1987 Crash, 2017 Crash? Part 1

Fri 01 Sep 2017

By Brian Dennehy

Access Level | public

Market commentary

Print

bell

With the 30th anniversary of the 1987 Crash looming, we had to update our history of “Black Monday, The Crash of 1987”.  

Inevitably on this occasion we must also draw parallels with the horribly inflated US stock market of today.  For now, here is the part of our ebook leading up to October, with the rest following in coming weeks.  I hope you enjoy it – and yes, I was there.

The 1980s was a time of recovery, for markets in particular and capitalism generally.  

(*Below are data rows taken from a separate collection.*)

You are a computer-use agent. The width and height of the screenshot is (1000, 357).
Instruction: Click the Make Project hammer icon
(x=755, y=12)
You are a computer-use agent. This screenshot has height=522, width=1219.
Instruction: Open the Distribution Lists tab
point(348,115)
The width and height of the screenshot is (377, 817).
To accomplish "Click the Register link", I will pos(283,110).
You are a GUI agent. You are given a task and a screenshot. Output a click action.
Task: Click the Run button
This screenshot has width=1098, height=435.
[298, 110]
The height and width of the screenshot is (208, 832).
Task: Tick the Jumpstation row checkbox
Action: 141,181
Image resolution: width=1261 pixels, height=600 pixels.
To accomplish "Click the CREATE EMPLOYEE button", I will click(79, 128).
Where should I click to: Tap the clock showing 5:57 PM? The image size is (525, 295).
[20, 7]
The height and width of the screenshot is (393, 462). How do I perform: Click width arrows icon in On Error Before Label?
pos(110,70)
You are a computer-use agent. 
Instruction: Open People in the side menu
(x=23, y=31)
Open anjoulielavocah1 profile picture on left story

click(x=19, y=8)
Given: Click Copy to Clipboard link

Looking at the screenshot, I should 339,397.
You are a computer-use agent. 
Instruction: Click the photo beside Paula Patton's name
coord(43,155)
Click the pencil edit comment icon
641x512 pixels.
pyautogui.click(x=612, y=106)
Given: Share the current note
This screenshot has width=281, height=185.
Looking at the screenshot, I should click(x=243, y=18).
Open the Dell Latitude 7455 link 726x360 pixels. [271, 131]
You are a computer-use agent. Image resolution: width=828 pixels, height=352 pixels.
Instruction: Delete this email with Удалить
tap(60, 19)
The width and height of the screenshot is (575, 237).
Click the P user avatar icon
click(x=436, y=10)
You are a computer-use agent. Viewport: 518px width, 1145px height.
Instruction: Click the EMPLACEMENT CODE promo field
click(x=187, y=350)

In contrast, the 1970s for the UK had been a time of huge turbulence, politically, economically, and socially - there were painful adjustments for many older industries and the communities which relied on them (which continued some way into the 1980s).  
 
That the problems of the UK were more deep-seated than elsewhere in the world was reflected by the markets.  For example, the UK stock market fell by 72% from peak to trough in 1972-74, while US prices fell by only 48%.
 
Then came a turnaround.  By the 1980s the stock market was prepared to look beyond the continuing political turbulence, and social pain, and rose very sharply from 1982, celebrating a new era led by Ronald Reagan and Margaret Thatcher (who had been elected Prime Minister in 1979).  
 
The big idea was that Governments were to shrink, and capitalism was to be allowed to flourish.  Individualism and greed were good.
 
“This time next year we’ll be millionaires” 
 
This was more than a Del Boy catch phrase – it was the mantra for a generation.  And many of that generation went further, encouraged by laissez-faire Thatcherism, and embraced another Del Boy guide line: 
 
“The government don't give us nothing, so we don't give the government nothing” 
 
This new “can-do” culture was epitomised by the rise of the yuppie, with Filofax (you’ll have to Google that if underage 50) in one hand and the new-fangled mobile phone (the size of a house brick) in the other.  
 
Shrinking the Government and popular capitalism combined to create an era of privatisations, selling off publicly-owned assets.  In 1984, amidst massive publicity, British Telecom was sold off.  Two-fifths went to the general public, mostly novice investors, and on 20th November 1984 there were 2.1 million new budding capitalists enjoying an investment which doubled in value on the first day.  
 
How could capitalism not be popular if you were going to give money away?
 
As well as Del Boy, other populist characters were born. Say “hello” to Sid. By 1986 it was the turn of British Gas to be privatised, the most ambitious to date.  To encourage participation the slogan was invented:  
 
“If you see Sid, tell him”
 
Four million “Sids” applied for shares in British Gas, 1.5m received an allocation, and many sold within the first few days for another handsome profit.
 
In 1985 the new FTSE 100 index was up 14%, and up 19% in 1986.
 
Such was the background to 1987.  
 
A new generation of individual investors were enjoying regular windfalls of apparently free money.  Importantly, they were also increasingly confident as consumers. This growing confidence spread through the boardrooms of the UK.  
 
There were plenty of corporate predators, from Hanson to Polly Peck. Competition for big fish such as Distillers and Imperial Group ensured opening bids went much higher before these contests were settled. 
 
Animal spirits abounded, a necessary ingredient for any budding mania worthy of the name.
 
Confidence in the US was also booming.  US companies were issuing vast amounts of debt to go on spending sprees.  The amount of debt issued in 1986 was twice as much as 1985, and this trend was to continue in 1987. Very early into 1987 the Dow Jones hit new highs, and volume was huge.
 
1987, a rollercoaster for popular capitalism
 
The opening of 1987 was full of optimism. In the UK in particular economic growth was accelerating, productivity was continuing to improve, governments revenues were above estimate, and there was political stability as re-election of the Thatcher regime was assured. (All a far cry from 2017.)
 
The UK stock market was cheap by international standards, and this was illustrated by the wave of foreign buying.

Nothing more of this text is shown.